Ipercu avait raison d’affirmer qu’elle n’était pas de l’essence des trois ermites. Tous œuvraient dans le monde de la parole tandis qu’elle n’en restait qu’au Vestibule, ulam, de la racine hébraïque ilem, le mutisme, le silence... Le Vestibule était l’instant de l’entrée, le plus beau, là où ça brille. Après, quand la parole est là, elle ne dénoue rien, au contraire, fait des nœuds.
Elle se sentait fatiguée. Le silence revenu ne lui semblait pas vide mais chaos cacophonique, magma du souffle vivant. Les trois ermites trahissaient le désert, qui n’appartenait à personne, en prétendant en avoir conquis des espaces. Il n’y avait pas de conquête qui ne soit usurpation. Tous voulaient poser un Je dans le Tout, ce Je jamais immortel mais érodé par le vent. Seule elle, qui subsistait, n’avait pas besoin de se dire Je.
Je, je, je... chacun en remplissait son panier. Acalban, Maître des Mirages, était mort d’avoir eu peur de l’ombre de son Je. Gammadia Le Bâtisseur, n’érigeait que par son nom, qu’on le pervertît un peu et son empire s’écroulait enfin Ipercu, ce Maître Hypocrite, s’était trompé toute sa vie sur lui-même. Bien que priant beaucoup, il n’avait jamais goûté à la petite lime de délivrance qui scie le premier barreau de sa prison.

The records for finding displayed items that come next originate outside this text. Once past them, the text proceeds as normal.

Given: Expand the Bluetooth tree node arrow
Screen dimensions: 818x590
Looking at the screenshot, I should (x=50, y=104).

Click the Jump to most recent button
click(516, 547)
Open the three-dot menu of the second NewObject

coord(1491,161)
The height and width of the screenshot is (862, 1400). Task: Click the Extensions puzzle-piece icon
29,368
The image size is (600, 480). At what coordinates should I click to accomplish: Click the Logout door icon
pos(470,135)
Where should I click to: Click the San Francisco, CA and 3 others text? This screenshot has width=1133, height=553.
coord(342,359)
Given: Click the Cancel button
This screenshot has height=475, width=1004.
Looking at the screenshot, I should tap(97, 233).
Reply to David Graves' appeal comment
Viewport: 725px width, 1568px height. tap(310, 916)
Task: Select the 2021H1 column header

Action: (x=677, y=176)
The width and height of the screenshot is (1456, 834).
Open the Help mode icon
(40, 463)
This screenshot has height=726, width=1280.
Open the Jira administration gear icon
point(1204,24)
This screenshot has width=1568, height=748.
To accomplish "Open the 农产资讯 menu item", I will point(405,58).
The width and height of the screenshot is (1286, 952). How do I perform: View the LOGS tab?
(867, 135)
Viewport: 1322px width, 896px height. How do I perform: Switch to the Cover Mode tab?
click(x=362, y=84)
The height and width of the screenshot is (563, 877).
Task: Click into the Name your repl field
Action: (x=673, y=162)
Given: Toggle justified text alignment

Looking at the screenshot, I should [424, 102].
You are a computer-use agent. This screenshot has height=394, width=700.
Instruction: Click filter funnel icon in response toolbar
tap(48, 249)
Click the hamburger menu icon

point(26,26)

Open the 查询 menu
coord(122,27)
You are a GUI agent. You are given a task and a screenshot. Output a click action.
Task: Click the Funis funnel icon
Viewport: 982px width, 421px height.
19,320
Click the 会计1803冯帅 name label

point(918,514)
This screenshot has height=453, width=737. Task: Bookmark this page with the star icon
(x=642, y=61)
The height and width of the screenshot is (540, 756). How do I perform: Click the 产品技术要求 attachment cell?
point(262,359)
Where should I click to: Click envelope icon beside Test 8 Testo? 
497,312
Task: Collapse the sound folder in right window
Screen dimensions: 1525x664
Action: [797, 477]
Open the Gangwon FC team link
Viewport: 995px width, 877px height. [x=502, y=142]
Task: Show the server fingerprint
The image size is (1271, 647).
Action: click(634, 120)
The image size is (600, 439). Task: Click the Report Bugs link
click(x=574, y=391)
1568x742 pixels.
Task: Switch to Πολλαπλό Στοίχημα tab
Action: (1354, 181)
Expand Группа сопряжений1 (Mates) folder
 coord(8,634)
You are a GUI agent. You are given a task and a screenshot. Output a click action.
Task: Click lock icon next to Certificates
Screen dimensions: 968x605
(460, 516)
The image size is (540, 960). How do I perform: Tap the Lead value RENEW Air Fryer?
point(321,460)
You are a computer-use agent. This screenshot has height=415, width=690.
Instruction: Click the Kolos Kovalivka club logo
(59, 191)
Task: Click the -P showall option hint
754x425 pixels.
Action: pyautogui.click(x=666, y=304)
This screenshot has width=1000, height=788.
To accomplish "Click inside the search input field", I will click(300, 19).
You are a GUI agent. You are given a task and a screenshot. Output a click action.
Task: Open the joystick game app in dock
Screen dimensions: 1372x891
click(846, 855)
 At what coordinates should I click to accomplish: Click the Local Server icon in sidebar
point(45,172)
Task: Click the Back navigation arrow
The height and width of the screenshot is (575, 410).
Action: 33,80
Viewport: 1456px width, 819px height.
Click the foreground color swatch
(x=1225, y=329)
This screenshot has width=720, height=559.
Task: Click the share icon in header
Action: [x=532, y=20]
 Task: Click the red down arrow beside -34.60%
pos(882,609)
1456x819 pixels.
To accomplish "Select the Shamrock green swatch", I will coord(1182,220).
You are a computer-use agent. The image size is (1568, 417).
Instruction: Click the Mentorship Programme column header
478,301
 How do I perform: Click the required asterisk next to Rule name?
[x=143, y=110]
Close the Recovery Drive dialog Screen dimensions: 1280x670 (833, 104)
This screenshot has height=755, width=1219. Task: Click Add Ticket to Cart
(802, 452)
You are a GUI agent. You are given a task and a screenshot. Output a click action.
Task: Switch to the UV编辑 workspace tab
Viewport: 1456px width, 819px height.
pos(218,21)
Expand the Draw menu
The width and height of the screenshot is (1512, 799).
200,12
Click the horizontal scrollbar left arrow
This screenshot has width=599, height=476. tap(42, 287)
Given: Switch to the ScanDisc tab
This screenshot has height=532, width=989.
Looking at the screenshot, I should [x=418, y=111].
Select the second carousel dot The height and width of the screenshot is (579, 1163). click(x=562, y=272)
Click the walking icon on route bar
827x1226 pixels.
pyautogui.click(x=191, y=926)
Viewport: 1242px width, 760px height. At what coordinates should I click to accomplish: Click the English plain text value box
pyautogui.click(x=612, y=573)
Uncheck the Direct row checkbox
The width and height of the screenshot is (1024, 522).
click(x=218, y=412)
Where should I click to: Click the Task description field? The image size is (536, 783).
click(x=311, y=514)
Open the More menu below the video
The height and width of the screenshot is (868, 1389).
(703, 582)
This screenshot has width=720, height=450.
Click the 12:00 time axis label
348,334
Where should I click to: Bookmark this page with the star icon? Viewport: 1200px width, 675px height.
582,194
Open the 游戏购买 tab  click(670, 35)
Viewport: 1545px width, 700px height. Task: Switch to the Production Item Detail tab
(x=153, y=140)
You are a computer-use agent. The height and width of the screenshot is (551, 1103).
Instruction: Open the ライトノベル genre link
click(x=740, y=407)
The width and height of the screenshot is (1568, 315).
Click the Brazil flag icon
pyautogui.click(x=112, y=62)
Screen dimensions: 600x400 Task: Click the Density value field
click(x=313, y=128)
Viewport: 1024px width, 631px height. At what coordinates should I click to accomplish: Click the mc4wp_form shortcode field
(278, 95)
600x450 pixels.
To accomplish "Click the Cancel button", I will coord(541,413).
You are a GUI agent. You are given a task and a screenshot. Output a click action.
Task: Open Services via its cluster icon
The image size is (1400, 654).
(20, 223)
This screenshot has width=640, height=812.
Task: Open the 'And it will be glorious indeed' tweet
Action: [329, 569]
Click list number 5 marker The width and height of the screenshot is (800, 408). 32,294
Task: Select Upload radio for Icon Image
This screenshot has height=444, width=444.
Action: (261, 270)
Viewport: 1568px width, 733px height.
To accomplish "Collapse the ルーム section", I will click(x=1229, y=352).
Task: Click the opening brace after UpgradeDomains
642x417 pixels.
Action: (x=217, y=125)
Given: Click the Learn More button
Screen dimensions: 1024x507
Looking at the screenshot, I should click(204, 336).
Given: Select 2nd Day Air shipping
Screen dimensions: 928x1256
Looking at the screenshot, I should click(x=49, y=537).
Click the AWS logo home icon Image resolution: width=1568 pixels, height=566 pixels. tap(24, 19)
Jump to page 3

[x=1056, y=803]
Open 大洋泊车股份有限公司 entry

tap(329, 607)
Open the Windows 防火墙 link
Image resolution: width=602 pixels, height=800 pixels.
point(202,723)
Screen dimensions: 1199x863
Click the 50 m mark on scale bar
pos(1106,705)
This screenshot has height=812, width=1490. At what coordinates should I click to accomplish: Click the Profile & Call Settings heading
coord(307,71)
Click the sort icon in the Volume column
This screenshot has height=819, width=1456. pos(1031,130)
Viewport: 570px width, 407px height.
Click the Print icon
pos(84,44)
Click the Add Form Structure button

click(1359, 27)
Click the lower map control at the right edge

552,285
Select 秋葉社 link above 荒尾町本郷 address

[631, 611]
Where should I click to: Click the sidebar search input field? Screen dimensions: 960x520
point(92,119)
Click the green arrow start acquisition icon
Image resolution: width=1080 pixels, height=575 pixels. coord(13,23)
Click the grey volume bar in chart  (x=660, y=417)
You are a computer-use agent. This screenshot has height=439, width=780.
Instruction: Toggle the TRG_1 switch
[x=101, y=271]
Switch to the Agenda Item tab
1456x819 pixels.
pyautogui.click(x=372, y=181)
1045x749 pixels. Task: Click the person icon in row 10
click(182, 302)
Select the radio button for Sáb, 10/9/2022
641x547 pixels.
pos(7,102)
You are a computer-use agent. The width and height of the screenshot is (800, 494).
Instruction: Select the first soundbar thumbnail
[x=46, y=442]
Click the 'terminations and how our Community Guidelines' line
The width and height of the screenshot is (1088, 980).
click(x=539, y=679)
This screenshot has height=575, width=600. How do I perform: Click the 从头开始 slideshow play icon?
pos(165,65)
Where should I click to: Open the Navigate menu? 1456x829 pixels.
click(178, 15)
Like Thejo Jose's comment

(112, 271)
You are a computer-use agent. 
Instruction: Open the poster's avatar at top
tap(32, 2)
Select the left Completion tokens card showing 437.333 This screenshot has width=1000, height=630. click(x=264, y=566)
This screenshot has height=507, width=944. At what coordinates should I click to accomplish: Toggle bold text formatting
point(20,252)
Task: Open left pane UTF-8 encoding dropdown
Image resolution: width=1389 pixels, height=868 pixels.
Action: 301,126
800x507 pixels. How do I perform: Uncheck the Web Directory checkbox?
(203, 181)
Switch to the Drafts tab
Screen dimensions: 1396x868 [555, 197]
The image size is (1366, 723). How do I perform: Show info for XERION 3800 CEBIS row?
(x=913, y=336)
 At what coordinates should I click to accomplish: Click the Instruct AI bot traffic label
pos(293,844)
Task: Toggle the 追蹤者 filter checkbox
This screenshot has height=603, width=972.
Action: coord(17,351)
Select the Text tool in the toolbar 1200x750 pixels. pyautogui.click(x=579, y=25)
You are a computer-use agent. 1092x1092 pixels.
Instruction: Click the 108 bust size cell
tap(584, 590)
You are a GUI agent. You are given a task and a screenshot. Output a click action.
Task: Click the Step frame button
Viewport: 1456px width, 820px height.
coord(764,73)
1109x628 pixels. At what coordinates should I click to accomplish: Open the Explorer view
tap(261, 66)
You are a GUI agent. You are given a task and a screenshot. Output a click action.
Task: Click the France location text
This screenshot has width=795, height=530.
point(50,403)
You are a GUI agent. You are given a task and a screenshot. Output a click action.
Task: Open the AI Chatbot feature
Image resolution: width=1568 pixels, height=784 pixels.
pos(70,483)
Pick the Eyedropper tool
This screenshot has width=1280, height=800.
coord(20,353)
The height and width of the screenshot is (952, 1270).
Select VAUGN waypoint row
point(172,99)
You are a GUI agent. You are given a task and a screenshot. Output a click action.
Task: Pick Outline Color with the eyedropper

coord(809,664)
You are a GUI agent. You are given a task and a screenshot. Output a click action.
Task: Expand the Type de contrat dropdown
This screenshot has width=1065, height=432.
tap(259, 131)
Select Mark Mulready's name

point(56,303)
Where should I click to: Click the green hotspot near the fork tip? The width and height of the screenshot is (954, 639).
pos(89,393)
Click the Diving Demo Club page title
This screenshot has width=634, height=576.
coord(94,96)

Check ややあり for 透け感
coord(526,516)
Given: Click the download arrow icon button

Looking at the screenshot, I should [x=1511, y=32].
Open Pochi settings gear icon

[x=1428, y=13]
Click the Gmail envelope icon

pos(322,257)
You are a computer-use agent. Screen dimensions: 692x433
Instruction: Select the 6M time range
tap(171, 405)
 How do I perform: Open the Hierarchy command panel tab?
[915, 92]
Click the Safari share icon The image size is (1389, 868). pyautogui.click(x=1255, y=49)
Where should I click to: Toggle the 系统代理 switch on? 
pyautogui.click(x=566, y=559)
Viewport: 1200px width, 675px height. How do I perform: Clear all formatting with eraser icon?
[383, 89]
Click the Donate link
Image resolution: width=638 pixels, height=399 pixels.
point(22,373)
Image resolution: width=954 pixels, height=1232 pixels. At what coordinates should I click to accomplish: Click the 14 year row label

Bien que fatiguée, elle ne s’arrêtait plus de penser.
"Un, deux, trois, nous irons aux bois, quatre, cinq, six, cueillir des cerises" serinait une comptine.
Un, elle, née une, sans père, sans repère, deux, deux mères, la fennec et la chamelle, trois les mirages en trois dimensions d’Acalban, quatre le chiffre fétiche de Gammadia, l’élaboration de sa grande structure à partir du quatre de la lettre gamma, cinq, les têtes de l’Hypocrite Ipercu, quatre pour les points cardinaux de ses fesses et de ses seins et la cinquième vers les cieux... six?
Six... quoi donc? Elle n’avait pas encore rencontré Palmyre aux six doigts, ne savait plus rien de son destin, et s’endormit protégée par les quarante sloughis.
Son seul péché était de vouloir exister non en soi mais dans les yeux des lézards, dans leurs écailles dorées sous le soleil, dans les naseaux et la crinière des chevaux, dans les cocotiers lointains aux lourds fruits pendus aux branches, dans les puits rares à gorge profonde, dans les bosses des chamelles, dans le sillon des fennecs, dans les couchers de soleil. Elle voulait seulement un peu de place. S’il le fallait, elle prendrait tout, mais au départ elle n’en demandait pas tant.